为了检查是否正确实现了梯度,可以用数字估计损失函数的梯度,并将数值估计与计算的梯度进行比较。我们为您提供了这样做的代码:

# 你已经实现了梯度,用下面的代码重新计算它并且使用我们提供给你的函数验证梯度
# 计算loss和它在W中的梯度
loss, grad = svm_loss_naive(W, X_dev, y_dev, 0.0)

# 对随机选的几个维度计算数值梯度,并把它和你计算的解析梯度比较.所有维度应该几乎相等.
from cs231n.gradient_check import grad_check_sparse
f = lambda w: svm_loss_naive(w, X_dev, y_dev, 0.0)[0]
grad_numerical = grad_check_sparse(f, W, grad)

# 再次验证梯度.这次使用正则项.
loss, grad = svm_loss_naive(W, X_dev, y_dev, 5e1)
f = lambda w: svm_loss_naive(w, X_dev, y_dev, 5e1)[0]
grad_numerical = grad_check_sparse(f, W, grad)

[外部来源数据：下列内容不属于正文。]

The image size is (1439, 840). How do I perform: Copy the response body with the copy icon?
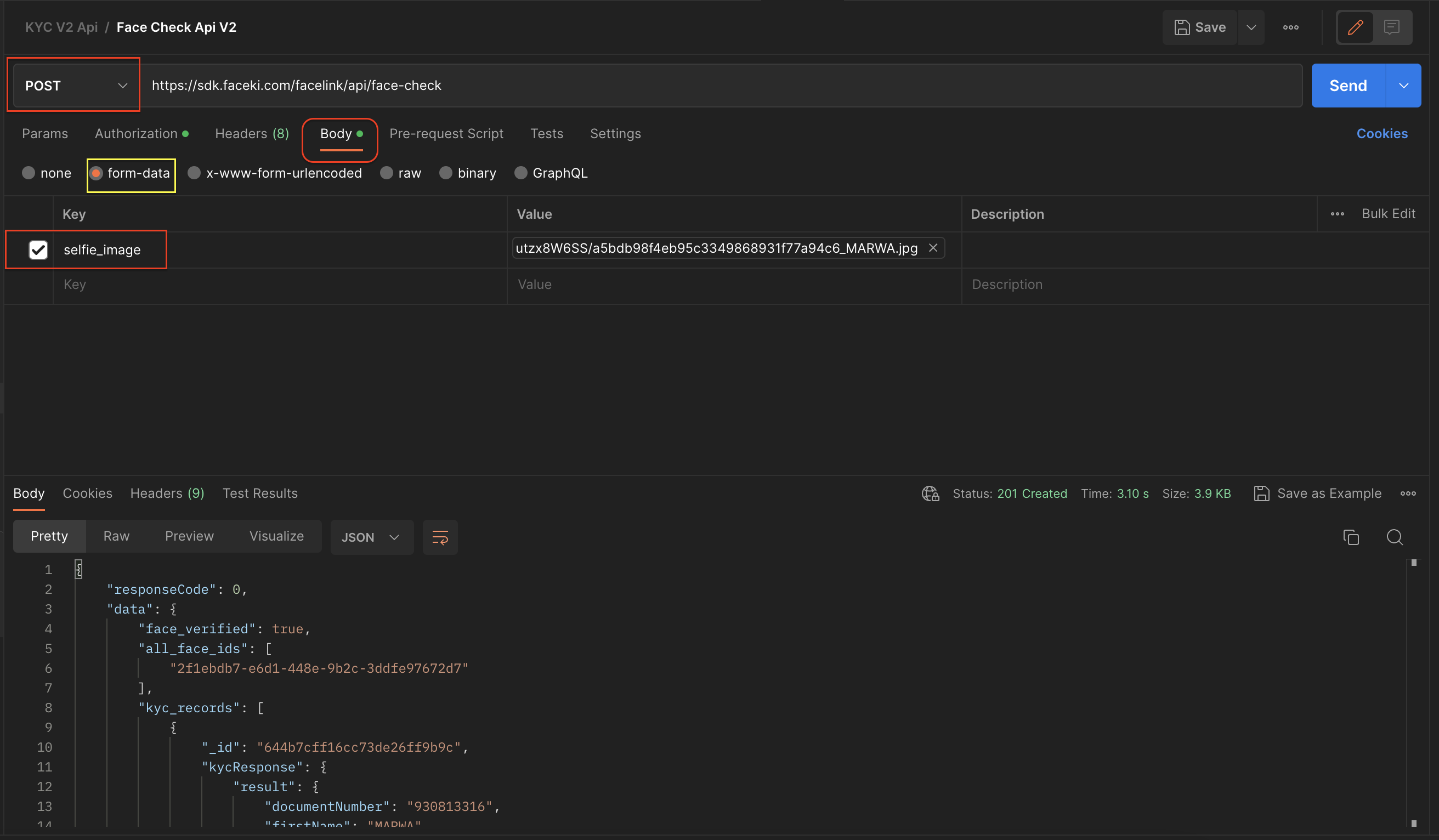[x=1351, y=537]
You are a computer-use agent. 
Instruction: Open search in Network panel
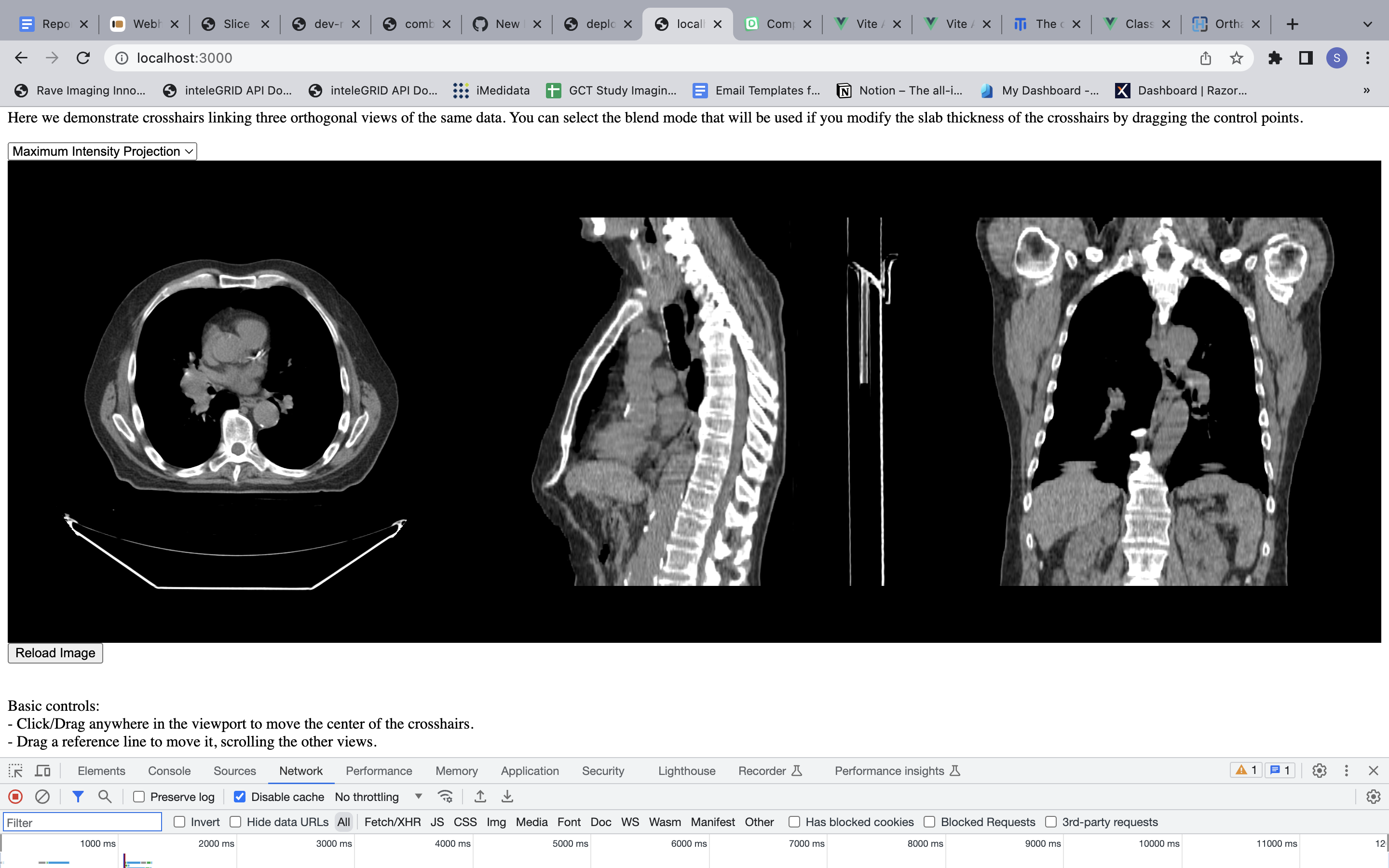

numerical: 19.849072 analytic: 19.849072, relative error: 5.520298e-12
numerical: -1.504892 analytic: -1.504892, relative error: 6.562606e-11
numerical: 11.812403 analytic: 11.812403, relative error: 8.660196e-12
numerical: -63.704597 analytic: -63.704597, relative error: 1.820453e-12
numerical: -5.407408 analytic: -5.407408, relative error: 4.599594e-11
numerical: -36.508291 analytic: -36.508291, relative error: 2.907698e-12
numerical: 23.779592 analytic: 23.779592, relative error: 1.577011e-11
numerical: 29.353032 analytic: 29.353032, relative error: 1.772875e-11
numerical: 12.224395 analytic: 12.180846, relative error: 1.784436e-03
numerical: 2.890912 analytic: 2.890912, relative error: 4.758505e-11
numerical: -44.356949 analytic: -44.356920, relative error: 3.171135e-07
numerical: 0.149256 analytic: 0.141826, relative error: 2.552577e-02
numerical: 11.976893 analytic: 11.972968, relative error: 1.638863e-04
numerical: -11.664448 analytic: -11.667394, relative error: 1.262617e-04
numerical: 10.137097 analytic: 10.133080, relative error: 1.981414e-04
numerical: -19.628820 analytic: -19.624164, relative error: 1.186037e-04
numerical: 20.765163 analytic: 20.723335, relative error: 1.008178e-03
numerical: 5.783737 analytic: 5.785277, relative error: 1.330772e-04
numerical: -29.571995 analytic: -29.667418, relative error: 1.610805e-03
numerical: -2.112462 analytic: -2.107824, relative error: 1.099038e-03

linear_svm.py

使用全向量的方法实现SVM损失函数

def svm_loss_vectorized(W, X, y, reg):
    """
    构造一个SVM损失函数,全向量化实现
    """
    loss = 0.0
    dW = np.zeros(W.shape) # 梯度初始化为0

    # 使用向量化的方法求loss
    scores = X.dot(W)        
    num_classes = W.shape[1]
    num_train = X.shape[0]
 
    scores_correct = scores[np.arange(num_train), y] 
    scores_correct = np.reshape(scores_correct, (num_train, -1)) 
    margins = scores - scores_correct + 1
    margins = np.maximum(0,margins)
    margins[np.arange(num_train), y] = 0
    loss += np.sum(margins) / num_train
    loss += 0.5 * reg * np.sum(W * W)
   
    margins[margins > 0] = 1
    row_sum = np.sum(margins, axis=1)                  # 1 by N
    margins[np.arange(num_train), y] = -row_sum        
    dW += np.dot(X.T, margins)/num_train + reg * W     # D by C

    return loss, dW

svm.ipynb

比较两种方法得出的结果是否相同,以及计算所需的时间

# 接下来实现函数svm_loss_vectorized; 
tic = time.time()
loss_naive, grad_naive = svm_loss_naive(W, X_dev, y_dev, 0.000005)
toc = time.time()
print('Naive loss: %e computed in %fs' % (loss_naive, toc - tic))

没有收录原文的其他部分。